▸ **Task statement**
Render every item below as a Markdown table with two columns, Row and Text: number each line in Row and put the line itself in Text, skipping blank lines.

▸ **Provided records**
------------------------------------------------------------------------

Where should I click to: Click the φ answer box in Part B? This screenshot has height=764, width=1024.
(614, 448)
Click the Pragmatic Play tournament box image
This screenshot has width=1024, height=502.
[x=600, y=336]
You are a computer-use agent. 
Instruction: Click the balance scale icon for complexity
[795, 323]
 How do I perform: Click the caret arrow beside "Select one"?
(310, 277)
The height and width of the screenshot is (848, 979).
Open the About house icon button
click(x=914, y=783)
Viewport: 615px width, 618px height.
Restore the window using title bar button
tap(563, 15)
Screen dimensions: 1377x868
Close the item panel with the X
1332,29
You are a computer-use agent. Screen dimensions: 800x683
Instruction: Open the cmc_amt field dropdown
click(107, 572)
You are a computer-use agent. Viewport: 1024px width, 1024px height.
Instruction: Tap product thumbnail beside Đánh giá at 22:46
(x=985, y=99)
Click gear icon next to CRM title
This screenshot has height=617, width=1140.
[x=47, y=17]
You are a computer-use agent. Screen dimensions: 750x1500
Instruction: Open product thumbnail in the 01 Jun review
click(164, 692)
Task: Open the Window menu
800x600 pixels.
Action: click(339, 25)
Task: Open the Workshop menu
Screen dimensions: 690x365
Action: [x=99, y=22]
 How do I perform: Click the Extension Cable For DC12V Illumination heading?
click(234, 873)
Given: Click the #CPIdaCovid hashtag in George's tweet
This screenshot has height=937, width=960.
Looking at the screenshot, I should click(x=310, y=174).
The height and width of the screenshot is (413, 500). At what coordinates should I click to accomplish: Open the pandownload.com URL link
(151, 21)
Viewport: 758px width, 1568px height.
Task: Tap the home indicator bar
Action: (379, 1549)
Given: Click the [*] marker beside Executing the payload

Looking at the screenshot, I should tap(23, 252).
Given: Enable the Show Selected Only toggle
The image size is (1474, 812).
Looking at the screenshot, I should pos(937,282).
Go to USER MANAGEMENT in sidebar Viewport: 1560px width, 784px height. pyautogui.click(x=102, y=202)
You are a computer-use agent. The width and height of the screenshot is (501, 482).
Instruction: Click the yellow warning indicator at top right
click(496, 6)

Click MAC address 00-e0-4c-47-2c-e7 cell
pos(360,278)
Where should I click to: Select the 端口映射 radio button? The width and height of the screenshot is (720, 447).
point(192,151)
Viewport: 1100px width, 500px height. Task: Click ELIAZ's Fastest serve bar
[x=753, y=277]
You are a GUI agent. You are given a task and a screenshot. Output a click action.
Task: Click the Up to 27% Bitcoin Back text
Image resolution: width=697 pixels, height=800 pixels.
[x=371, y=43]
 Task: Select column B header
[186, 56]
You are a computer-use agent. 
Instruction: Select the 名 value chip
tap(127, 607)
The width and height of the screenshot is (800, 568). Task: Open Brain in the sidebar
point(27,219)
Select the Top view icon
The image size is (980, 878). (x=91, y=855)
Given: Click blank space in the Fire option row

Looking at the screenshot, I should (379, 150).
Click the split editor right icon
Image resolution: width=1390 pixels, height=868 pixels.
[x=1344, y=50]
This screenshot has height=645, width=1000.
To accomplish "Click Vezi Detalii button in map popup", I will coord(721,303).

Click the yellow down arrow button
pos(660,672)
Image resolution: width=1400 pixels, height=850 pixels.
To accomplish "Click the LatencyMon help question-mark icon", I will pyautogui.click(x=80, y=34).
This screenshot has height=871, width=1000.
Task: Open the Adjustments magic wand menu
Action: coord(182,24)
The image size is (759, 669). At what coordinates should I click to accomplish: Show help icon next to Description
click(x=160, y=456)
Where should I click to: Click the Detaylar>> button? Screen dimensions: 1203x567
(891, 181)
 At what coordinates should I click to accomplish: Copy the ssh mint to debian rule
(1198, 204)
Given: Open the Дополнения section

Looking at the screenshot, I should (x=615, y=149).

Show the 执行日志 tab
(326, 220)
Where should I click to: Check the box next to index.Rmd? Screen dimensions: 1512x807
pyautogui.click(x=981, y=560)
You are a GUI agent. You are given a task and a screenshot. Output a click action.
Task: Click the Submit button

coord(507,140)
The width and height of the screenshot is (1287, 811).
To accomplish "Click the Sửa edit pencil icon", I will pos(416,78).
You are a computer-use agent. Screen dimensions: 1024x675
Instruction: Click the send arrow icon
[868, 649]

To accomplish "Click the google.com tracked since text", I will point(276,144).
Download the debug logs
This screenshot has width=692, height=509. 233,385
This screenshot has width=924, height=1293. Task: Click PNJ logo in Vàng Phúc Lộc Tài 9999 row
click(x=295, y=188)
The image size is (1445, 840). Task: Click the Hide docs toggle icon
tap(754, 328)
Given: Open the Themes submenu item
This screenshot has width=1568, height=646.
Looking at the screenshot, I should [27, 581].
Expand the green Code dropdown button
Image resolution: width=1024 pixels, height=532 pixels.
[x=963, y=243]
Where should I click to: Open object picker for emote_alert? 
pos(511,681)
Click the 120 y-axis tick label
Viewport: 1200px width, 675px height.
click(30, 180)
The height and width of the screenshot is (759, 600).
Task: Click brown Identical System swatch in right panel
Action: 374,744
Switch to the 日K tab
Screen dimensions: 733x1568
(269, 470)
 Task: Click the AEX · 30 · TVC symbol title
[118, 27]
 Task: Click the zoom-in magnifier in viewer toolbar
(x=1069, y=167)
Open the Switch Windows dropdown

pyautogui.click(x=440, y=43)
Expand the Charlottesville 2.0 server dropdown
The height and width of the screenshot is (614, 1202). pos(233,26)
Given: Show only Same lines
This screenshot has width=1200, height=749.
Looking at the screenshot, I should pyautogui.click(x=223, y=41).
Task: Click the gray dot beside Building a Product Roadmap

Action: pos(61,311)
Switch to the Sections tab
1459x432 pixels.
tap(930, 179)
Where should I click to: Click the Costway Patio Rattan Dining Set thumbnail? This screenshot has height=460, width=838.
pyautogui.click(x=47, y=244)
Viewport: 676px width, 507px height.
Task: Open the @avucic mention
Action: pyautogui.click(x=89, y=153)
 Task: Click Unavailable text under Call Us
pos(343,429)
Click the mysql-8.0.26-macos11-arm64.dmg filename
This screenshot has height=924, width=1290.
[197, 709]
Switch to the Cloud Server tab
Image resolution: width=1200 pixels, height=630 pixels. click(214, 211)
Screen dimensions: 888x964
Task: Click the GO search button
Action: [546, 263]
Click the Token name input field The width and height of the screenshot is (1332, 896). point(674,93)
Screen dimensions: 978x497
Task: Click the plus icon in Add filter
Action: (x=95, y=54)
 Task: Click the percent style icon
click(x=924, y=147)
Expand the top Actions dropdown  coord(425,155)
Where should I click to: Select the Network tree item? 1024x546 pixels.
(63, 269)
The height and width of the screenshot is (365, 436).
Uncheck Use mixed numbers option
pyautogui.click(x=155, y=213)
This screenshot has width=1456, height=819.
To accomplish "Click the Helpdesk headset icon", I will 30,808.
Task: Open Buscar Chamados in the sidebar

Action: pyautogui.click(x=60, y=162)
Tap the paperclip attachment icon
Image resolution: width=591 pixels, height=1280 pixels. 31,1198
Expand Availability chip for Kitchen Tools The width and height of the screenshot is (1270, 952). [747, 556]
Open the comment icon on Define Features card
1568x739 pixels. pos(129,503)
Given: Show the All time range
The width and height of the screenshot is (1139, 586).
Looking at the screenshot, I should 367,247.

------------------------------------------------------------------------

▸ **Correct response**
| Row | Text |
|---|---|
| 1 | Where should I click to: Click the φ answer box in Part B? This screenshot has height=764, width=1024. |
| 2 | (614, 448) |
| 3 | Click the Pragmatic Play tournament box image |
| 4 | This screenshot has width=1024, height=502. |
| 5 | [x=600, y=336] |
| 6 | You are a computer-use agent.  |
| 7 | Instruction: Click the balance scale icon for complexity |
| 8 | [795, 323] |
| 9 |  How do I perform: Click the caret arrow beside "Select one"? |
| 10 | (310, 277) |
| 11 | The height and width of the screenshot is (848, 979). |
| 12 | Open the About house icon button |
| 13 | click(x=914, y=783) |
| 14 | Viewport: 615px width, 618px height. |
| 15 | Restore the window using title bar button |
| 16 | tap(563, 15) |
| 17 | Screen dimensions: 1377x868 |
| 18 | Close the item panel with the X |
| 19 | 1332,29 |
| 20 | You are a computer-use agent. Screen dimensions: 800x683 |
| 21 | Instruction: Open the cmc_amt field dropdown |
| 22 | click(107, 572) |
| 23 | You are a computer-use agent. Viewport: 1024px width, 1024px height. |
| 24 | Instruction: Tap product thumbnail beside Đánh giá at 22:46 |
| 25 | (x=985, y=99) |
| 26 | Click gear icon next to CRM title |
| 27 | This screenshot has height=617, width=1140. |
| 28 | [x=47, y=17] |
| 29 | You are a computer-use agent. Screen dimensions: 750x1500 |
| 30 | Instruction: Open product thumbnail in the 01 Jun review |
| 31 | click(164, 692) |
| 32 | Task: Open the Window menu |
| 33 | 800x600 pixels. |
| 34 | Action: click(339, 25) |
| 35 | Task: Open the Workshop menu |
| 36 | Screen dimensions: 690x365 |
| 37 | Action: [x=99, y=22] |
| 38 |  How do I perform: Click the Extension Cable For DC12V Illumination heading? |
| 39 | click(234, 873) |
| 40 | Given: Click the #CPIdaCovid hashtag in George's tweet |
| 41 | This screenshot has height=937, width=960. |
| 42 | Looking at the screenshot, I should click(x=310, y=174). |
| 43 | The height and width of the screenshot is (413, 500). At what coordinates should I click to accomplish: Open the pandownload.com URL link |
| 44 | (151, 21) |
| 45 | Viewport: 758px width, 1568px height. |
| 46 | Task: Tap the home indicator bar |
| 47 | Action: (379, 1549) |
| 48 | Given: Click the [*] marker beside Executing the payload |
| 49 | Looking at the screenshot, I should tap(23, 252). |
| 50 | Given: Enable the Show Selected Only toggle |
| 51 | The image size is (1474, 812). |
| 52 | Looking at the screenshot, I should pos(937,282). |
| 53 | Go to USER MANAGEMENT in sidebar Viewport: 1560px width, 784px height. pyautogui.click(x=102, y=202) |
| 54 | You are a computer-use agent. The width and height of the screenshot is (501, 482). |
| 55 | Instruction: Click the yellow warning indicator at top right |
| 56 | click(496, 6) |
| 57 | Click MAC address 00-e0-4c-47-2c-e7 cell |
| 58 | pos(360,278) |
| 59 | Where should I click to: Select the 端口映射 radio button? The width and height of the screenshot is (720, 447). |
| 60 | point(192,151) |
| 61 | Viewport: 1100px width, 500px height. Task: Click ELIAZ's Fastest serve bar |
| 62 | [x=753, y=277] |
| 63 | You are a GUI agent. You are given a task and a screenshot. Output a click action. |
| 64 | Task: Click the Up to 27% Bitcoin Back text |
| 65 | Image resolution: width=697 pixels, height=800 pixels. |
| 66 | [x=371, y=43] |
| 67 |  Task: Select column B header |
| 68 | [186, 56] |
| 69 | You are a computer-use agent.  |
| 70 | Instruction: Select the 名 value chip |
| 71 | tap(127, 607) |
| 72 | The width and height of the screenshot is (800, 568). Task: Open Brain in the sidebar |
| 73 | point(27,219) |
| 74 | Select the Top view icon |
| 75 | The image size is (980, 878). (x=91, y=855) |
| 76 | Given: Click blank space in the Fire option row |
| 77 | Looking at the screenshot, I should (379, 150). |
| 78 | Click the split editor right icon |
| 79 | Image resolution: width=1390 pixels, height=868 pixels. |
| 80 | [x=1344, y=50] |
| 81 | This screenshot has height=645, width=1000. |
| 82 | To accomplish "Click Vezi Detalii button in map popup", I will coord(721,303). |
| 83 | Click the yellow down arrow button |
| 84 | pos(660,672) |
| 85 | Image resolution: width=1400 pixels, height=850 pixels. |
| 86 | To accomplish "Click the LatencyMon help question-mark icon", I will pyautogui.click(x=80, y=34). |
| 87 | This screenshot has height=871, width=1000. |
| 88 | Task: Open the Adjustments magic wand menu |
| 89 | Action: coord(182,24) |
| 90 | The image size is (759, 669). At what coordinates should I click to accomplish: Show help icon next to Description |
| 91 | click(x=160, y=456) |
| 92 | Where should I click to: Click the Detaylar>> button? Screen dimensions: 1203x567 |
| 93 | (891, 181) |
| 94 |  At what coordinates should I click to accomplish: Copy the ssh mint to debian rule |
| 95 | (1198, 204) |
| 96 | Given: Open the Дополнения section |
| 97 | Looking at the screenshot, I should (x=615, y=149). |
| 98 | Show the 执行日志 tab |
| 99 | (326, 220) |
| 100 | Where should I click to: Check the box next to index.Rmd? Screen dimensions: 1512x807 |
| 101 | pyautogui.click(x=981, y=560) |
| 102 | You are a GUI agent. You are given a task and a screenshot. Output a click action. |
| 103 | Task: Click the Submit button |
| 104 | coord(507,140) |
| 105 | The width and height of the screenshot is (1287, 811). |
| 106 | To accomplish "Click the Sửa edit pencil icon", I will pos(416,78). |
| 107 | You are a computer-use agent. Screen dimensions: 1024x675 |
| 108 | Instruction: Click the send arrow icon |
| 109 | [868, 649] |
| 110 | To accomplish "Click the google.com tracked since text", I will point(276,144). |
| 111 | Download the debug logs |
| 112 | This screenshot has width=692, height=509. 233,385 |
| 113 | This screenshot has width=924, height=1293. Task: Click PNJ logo in Vàng Phúc Lộc Tài 9999 row |
| 114 | click(x=295, y=188) |
| 115 | The image size is (1445, 840). Task: Click the Hide docs toggle icon |
| 116 | tap(754, 328) |
| 117 | Given: Open the Themes submenu item |
| 118 | This screenshot has width=1568, height=646. |
| 119 | Looking at the screenshot, I should [27, 581]. |
| 120 | Expand the green Code dropdown button |
| 121 | Image resolution: width=1024 pixels, height=532 pixels. |
| 122 | [x=963, y=243] |
| 123 | Where should I click to: Open object picker for emote_alert?  |
| 124 | pos(511,681) |
| 125 | Click the 120 y-axis tick label |
| 126 | Viewport: 1200px width, 675px height. |
| 127 | click(30, 180) |
| 128 | The height and width of the screenshot is (759, 600). |
| 129 | Task: Click brown Identical System swatch in right panel |
| 130 | Action: 374,744 |
| 131 | Switch to the 日K tab |
| 132 | Screen dimensions: 733x1568 |
| 133 | (269, 470) |
| 134 |  Task: Click the AEX · 30 · TVC symbol title |
| 135 | [118, 27] |
| 136 |  Task: Click the zoom-in magnifier in viewer toolbar |
| 137 | (x=1069, y=167) |
| 138 | Open the Switch Windows dropdown |
| 139 | pyautogui.click(x=440, y=43) |
| 140 | Expand the Charlottesville 2.0 server dropdown |
| 141 | The height and width of the screenshot is (614, 1202). pos(233,26) |
| 142 | Given: Show only Same lines |
| 143 | This screenshot has width=1200, height=749. |
| 144 | Looking at the screenshot, I should pyautogui.click(x=223, y=41). |
| 145 | Task: Click the gray dot beside Building a Product Roadmap |
| 146 | Action: pos(61,311) |
| 147 | Switch to the Sections tab |
| 148 | 1459x432 pixels. |
| 149 | tap(930, 179) |
| 150 | Where should I click to: Click the Costway Patio Rattan Dining Set thumbnail? This screenshot has height=460, width=838. |
| 151 | pyautogui.click(x=47, y=244) |
| 152 | Viewport: 676px width, 507px height. |
| 153 | Task: Open the @avucic mention |
| 154 | Action: pyautogui.click(x=89, y=153) |
| 155 |  Task: Click Unavailable text under Call Us |
| 156 | pos(343,429) |
| 157 | Click the mysql-8.0.26-macos11-arm64.dmg filename |
| 158 | This screenshot has height=924, width=1290. |
| 159 | [197, 709] |
| 160 | Switch to the Cloud Server tab |
| 161 | Image resolution: width=1200 pixels, height=630 pixels. click(214, 211) |
| 162 | Screen dimensions: 888x964 |
| 163 | Task: Click the GO search button |
| 164 | Action: [546, 263] |
| 165 | Click the Token name input field The width and height of the screenshot is (1332, 896). point(674,93) |
| 166 | Screen dimensions: 978x497 |
| 167 | Task: Click the plus icon in Add filter |
| 168 | Action: (x=95, y=54) |
| 169 |  Task: Click the percent style icon |
| 170 | click(x=924, y=147) |
| 171 | Expand the top Actions dropdown  coord(425,155) |
| 172 | Where should I click to: Select the Network tree item? 1024x546 pixels. |
| 173 | (63, 269) |
| 174 | The height and width of the screenshot is (365, 436). |
| 175 | Uncheck Use mixed numbers option |
| 176 | pyautogui.click(x=155, y=213) |
| 177 | This screenshot has width=1456, height=819. |
| 178 | To accomplish "Click the Helpdesk headset icon", I will 30,808. |
| 179 | Task: Open Buscar Chamados in the sidebar |
| 180 | Action: pyautogui.click(x=60, y=162) |
| 181 | Tap the paperclip attachment icon |
| 182 | Image resolution: width=591 pixels, height=1280 pixels. 31,1198 |
| 183 | Expand Availability chip for Kitchen Tools The width and height of the screenshot is (1270, 952). [747, 556] |
| 184 | Open the comment icon on Define Features card |
| 185 | 1568x739 pixels. pos(129,503) |
| 186 | Given: Show the All time range |
| 187 | The width and height of the screenshot is (1139, 586). |
| 188 | Looking at the screenshot, I should 367,247. |